◆ DATA PROVIDED:
==*==

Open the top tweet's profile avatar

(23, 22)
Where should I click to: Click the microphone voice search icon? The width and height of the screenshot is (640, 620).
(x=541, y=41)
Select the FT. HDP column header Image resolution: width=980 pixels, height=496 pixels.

==*==

◆ EXERCISE:
Take the material above and transcribe all of it exactly.

◆ THE ANSWER:
Open the top tweet's profile avatar

(23, 22)
Where should I click to: Click the microphone voice search icon? The width and height of the screenshot is (640, 620).
(x=541, y=41)
Select the FT. HDP column header Image resolution: width=980 pixels, height=496 pixels.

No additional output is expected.